* **Task to carry out**: Below this line is the material. Write out only its lines from the one containing "Task: Click the Simple_Moving_Average" through the one containing "Navigate to Home", both kept, exactly.
*** Opening Exercise input ***
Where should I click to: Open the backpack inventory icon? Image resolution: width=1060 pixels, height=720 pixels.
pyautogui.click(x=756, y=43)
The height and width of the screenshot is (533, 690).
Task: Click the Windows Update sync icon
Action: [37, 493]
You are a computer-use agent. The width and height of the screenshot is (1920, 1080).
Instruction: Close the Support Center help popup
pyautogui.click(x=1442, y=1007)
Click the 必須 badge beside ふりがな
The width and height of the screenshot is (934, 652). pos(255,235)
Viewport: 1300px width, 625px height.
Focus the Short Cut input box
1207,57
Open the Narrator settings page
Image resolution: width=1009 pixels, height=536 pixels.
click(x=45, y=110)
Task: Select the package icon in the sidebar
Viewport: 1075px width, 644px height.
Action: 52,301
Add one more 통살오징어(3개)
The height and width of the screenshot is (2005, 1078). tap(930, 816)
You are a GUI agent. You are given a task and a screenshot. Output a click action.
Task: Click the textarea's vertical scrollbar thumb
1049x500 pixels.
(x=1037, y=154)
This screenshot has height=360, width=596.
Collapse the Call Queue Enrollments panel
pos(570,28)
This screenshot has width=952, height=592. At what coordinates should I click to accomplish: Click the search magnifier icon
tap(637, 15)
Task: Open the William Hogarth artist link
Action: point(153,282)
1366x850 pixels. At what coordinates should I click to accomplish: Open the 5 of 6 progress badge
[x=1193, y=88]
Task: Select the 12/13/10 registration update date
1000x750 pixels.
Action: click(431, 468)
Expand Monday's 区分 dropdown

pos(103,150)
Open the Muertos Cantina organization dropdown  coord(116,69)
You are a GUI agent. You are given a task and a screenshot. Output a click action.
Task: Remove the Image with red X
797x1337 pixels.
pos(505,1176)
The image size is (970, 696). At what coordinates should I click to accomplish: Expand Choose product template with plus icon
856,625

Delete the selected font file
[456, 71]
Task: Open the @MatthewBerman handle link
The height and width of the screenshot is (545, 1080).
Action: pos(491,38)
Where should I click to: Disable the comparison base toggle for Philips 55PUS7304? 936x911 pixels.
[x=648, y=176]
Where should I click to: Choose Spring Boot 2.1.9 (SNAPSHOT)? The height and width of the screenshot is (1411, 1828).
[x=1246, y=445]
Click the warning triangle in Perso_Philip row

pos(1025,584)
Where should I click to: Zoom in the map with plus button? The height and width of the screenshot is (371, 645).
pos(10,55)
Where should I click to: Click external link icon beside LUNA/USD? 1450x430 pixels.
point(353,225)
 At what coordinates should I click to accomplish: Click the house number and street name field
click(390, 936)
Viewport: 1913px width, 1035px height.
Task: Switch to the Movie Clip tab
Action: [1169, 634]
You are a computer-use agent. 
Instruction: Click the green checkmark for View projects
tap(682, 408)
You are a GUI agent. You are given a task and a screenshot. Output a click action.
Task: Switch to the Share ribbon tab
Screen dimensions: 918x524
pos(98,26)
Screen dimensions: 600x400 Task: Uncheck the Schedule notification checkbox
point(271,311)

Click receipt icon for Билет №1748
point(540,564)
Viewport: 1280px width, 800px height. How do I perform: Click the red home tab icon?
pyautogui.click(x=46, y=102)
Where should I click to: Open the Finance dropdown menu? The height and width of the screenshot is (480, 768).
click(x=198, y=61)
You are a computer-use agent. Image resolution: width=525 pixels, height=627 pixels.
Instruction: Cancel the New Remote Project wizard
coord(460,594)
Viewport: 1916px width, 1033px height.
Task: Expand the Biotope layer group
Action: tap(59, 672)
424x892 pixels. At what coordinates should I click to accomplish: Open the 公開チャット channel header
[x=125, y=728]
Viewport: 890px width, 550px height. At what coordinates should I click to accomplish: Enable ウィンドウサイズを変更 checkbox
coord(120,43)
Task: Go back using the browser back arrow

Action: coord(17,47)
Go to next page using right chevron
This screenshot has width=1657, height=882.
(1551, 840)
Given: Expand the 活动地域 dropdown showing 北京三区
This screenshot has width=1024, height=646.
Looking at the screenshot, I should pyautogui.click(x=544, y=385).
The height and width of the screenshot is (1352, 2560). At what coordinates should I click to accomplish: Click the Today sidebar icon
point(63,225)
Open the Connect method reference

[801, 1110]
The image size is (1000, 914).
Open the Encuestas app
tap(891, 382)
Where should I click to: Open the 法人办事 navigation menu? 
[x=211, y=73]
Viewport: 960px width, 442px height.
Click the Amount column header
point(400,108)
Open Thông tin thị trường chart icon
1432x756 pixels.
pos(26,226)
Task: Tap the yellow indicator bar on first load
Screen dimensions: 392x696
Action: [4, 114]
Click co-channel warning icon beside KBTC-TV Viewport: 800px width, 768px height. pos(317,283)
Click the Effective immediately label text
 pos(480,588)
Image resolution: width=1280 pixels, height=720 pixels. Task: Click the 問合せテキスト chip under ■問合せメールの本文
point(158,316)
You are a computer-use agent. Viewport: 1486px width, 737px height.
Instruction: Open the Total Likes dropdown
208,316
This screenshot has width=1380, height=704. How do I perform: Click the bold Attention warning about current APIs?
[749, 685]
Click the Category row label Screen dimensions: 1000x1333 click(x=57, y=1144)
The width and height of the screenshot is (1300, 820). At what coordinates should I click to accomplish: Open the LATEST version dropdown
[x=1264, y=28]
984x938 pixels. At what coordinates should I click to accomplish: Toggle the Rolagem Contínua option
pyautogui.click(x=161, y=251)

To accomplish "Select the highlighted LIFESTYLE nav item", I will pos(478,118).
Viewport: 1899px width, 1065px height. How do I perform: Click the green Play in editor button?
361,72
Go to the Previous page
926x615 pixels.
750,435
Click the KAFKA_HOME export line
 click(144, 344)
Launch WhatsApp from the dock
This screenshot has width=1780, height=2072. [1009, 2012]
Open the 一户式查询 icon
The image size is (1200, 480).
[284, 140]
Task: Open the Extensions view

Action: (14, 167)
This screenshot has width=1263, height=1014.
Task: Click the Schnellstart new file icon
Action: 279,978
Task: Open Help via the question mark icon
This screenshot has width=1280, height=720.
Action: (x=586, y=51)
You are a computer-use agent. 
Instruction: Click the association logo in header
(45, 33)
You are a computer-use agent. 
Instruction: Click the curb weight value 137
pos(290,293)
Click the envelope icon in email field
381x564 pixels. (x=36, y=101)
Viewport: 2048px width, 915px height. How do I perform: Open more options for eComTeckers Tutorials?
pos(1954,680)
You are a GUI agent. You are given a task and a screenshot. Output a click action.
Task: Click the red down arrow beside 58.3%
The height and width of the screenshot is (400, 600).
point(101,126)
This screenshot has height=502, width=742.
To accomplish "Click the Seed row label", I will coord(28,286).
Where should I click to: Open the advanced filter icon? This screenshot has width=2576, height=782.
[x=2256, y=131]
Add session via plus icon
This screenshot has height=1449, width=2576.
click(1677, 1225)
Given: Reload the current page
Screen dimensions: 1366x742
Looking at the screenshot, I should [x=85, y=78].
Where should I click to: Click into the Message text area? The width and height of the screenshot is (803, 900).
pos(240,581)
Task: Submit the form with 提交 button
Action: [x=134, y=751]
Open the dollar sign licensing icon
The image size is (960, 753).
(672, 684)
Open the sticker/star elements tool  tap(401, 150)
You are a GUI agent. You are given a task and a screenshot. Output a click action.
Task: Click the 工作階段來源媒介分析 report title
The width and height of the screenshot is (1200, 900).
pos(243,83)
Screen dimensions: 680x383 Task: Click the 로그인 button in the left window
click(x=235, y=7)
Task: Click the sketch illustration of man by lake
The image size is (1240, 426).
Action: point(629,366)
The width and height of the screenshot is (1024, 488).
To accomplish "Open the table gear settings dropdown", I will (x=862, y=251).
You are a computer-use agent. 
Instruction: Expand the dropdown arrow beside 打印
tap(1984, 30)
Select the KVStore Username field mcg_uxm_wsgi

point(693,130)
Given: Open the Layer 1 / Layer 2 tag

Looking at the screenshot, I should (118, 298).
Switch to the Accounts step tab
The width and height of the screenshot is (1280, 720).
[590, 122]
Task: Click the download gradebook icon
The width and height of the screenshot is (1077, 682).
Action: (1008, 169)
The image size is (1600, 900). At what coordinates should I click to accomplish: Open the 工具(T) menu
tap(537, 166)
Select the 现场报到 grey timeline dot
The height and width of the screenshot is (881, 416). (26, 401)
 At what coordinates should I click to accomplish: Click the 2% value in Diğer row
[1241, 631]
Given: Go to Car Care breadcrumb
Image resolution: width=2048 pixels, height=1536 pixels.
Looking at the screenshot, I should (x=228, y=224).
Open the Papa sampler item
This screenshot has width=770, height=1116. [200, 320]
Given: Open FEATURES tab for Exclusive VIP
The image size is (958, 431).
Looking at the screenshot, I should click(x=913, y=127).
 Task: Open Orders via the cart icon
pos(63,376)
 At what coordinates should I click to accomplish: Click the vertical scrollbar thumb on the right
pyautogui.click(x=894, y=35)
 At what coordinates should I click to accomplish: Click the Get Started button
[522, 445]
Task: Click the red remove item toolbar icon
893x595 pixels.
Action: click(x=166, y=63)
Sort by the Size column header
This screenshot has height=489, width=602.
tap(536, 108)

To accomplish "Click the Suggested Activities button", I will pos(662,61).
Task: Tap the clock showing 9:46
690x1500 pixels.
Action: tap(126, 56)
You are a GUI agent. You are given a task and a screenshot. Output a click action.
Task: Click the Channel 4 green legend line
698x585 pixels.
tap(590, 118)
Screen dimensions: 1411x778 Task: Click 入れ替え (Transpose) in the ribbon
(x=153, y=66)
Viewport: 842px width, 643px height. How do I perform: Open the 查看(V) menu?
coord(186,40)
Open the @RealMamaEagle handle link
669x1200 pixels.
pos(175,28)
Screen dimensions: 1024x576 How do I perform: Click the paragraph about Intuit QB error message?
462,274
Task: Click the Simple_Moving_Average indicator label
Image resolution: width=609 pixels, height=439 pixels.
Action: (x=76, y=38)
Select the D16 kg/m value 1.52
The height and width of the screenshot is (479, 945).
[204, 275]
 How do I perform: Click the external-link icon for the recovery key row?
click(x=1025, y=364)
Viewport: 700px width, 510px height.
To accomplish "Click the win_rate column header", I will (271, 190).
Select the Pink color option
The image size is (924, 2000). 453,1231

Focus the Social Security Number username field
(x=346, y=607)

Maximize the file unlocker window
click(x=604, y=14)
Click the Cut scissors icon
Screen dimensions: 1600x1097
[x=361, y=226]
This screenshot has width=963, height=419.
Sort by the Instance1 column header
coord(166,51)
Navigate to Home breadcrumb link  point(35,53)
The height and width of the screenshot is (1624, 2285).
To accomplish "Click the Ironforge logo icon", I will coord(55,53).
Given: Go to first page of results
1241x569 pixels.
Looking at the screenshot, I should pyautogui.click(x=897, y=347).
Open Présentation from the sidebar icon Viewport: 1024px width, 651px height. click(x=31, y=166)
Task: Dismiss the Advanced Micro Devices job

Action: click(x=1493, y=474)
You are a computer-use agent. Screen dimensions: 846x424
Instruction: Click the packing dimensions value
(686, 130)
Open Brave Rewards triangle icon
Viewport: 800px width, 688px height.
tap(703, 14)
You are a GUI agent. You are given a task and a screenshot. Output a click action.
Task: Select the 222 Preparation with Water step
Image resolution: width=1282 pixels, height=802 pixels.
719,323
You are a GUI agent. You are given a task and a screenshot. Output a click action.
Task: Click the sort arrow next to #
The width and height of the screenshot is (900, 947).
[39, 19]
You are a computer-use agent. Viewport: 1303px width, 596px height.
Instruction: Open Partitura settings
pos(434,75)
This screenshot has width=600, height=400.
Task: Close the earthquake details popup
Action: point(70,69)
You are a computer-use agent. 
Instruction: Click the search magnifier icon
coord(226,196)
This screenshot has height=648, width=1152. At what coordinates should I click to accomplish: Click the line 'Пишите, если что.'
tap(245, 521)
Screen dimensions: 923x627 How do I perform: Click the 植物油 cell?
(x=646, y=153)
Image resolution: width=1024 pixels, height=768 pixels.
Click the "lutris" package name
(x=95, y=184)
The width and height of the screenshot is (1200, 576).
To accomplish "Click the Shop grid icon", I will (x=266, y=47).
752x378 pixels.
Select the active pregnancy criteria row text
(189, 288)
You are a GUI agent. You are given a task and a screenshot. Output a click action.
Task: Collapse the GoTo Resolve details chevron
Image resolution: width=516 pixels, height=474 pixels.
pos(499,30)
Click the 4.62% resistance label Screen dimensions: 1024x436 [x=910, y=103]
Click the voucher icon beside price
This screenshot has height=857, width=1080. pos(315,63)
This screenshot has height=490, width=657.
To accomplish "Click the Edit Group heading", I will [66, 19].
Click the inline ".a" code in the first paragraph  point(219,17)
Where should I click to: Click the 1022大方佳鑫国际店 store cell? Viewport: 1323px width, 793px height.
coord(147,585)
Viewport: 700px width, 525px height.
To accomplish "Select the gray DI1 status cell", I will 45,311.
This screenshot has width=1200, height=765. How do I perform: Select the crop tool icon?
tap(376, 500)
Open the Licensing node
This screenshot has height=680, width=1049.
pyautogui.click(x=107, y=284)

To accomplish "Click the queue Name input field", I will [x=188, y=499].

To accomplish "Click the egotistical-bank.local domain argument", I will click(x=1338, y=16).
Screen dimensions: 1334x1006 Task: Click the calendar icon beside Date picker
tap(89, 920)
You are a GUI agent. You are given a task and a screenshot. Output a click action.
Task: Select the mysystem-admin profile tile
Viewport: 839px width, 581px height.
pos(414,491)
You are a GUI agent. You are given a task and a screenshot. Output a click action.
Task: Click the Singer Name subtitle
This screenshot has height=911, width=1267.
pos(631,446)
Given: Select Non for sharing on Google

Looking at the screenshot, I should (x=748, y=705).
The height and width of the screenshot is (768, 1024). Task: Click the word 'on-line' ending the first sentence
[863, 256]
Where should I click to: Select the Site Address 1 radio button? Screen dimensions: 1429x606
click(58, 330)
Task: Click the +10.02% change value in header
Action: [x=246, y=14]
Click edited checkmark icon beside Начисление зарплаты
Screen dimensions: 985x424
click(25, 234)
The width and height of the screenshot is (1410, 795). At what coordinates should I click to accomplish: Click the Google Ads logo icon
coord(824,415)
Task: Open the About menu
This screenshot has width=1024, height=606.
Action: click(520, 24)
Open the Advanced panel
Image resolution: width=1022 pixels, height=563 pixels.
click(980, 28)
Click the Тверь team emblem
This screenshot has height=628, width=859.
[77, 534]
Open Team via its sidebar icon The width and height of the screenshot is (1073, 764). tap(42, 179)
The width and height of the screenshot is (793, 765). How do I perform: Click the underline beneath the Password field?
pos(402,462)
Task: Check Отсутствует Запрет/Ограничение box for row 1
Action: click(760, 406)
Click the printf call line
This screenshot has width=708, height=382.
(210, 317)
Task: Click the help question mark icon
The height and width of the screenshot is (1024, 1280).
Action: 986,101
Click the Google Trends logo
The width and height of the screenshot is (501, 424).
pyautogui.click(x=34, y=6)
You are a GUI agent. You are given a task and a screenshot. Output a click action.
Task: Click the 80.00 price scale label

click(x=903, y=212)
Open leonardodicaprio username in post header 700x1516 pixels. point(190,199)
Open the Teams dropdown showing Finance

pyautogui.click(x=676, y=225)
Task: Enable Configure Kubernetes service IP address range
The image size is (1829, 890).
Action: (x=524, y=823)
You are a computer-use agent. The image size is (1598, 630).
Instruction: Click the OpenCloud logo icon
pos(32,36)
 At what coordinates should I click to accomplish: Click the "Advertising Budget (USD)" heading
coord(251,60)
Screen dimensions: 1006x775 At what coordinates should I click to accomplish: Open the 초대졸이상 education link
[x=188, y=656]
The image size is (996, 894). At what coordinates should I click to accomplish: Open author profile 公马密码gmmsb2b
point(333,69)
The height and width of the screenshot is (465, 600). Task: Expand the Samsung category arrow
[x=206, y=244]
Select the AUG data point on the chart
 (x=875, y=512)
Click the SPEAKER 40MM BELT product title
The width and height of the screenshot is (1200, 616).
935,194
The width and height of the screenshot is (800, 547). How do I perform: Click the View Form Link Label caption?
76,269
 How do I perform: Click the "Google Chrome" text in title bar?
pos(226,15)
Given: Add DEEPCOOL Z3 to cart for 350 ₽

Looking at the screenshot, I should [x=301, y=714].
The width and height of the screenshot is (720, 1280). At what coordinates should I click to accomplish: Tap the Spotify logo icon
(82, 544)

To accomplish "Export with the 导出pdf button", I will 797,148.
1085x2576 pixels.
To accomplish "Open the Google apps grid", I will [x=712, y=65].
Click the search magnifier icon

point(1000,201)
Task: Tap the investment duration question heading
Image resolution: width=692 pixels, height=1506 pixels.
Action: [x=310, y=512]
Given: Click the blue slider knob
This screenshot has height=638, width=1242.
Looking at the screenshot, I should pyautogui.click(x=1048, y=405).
*** Closing Exercise input ***
* **Expected answer**:
Task: Click the Simple_Moving_Average indicator label
Image resolution: width=609 pixels, height=439 pixels.
Action: (x=76, y=38)
Select the D16 kg/m value 1.52
The height and width of the screenshot is (479, 945).
[204, 275]
 How do I perform: Click the external-link icon for the recovery key row?
click(x=1025, y=364)
Viewport: 700px width, 510px height.
To accomplish "Click the win_rate column header", I will (271, 190).
Select the Pink color option
The image size is (924, 2000). 453,1231

Focus the Social Security Number username field
(x=346, y=607)

Maximize the file unlocker window
click(x=604, y=14)
Click the Cut scissors icon
Screen dimensions: 1600x1097
[x=361, y=226]
This screenshot has width=963, height=419.
Sort by the Instance1 column header
coord(166,51)
Navigate to Home breadcrumb link  point(35,53)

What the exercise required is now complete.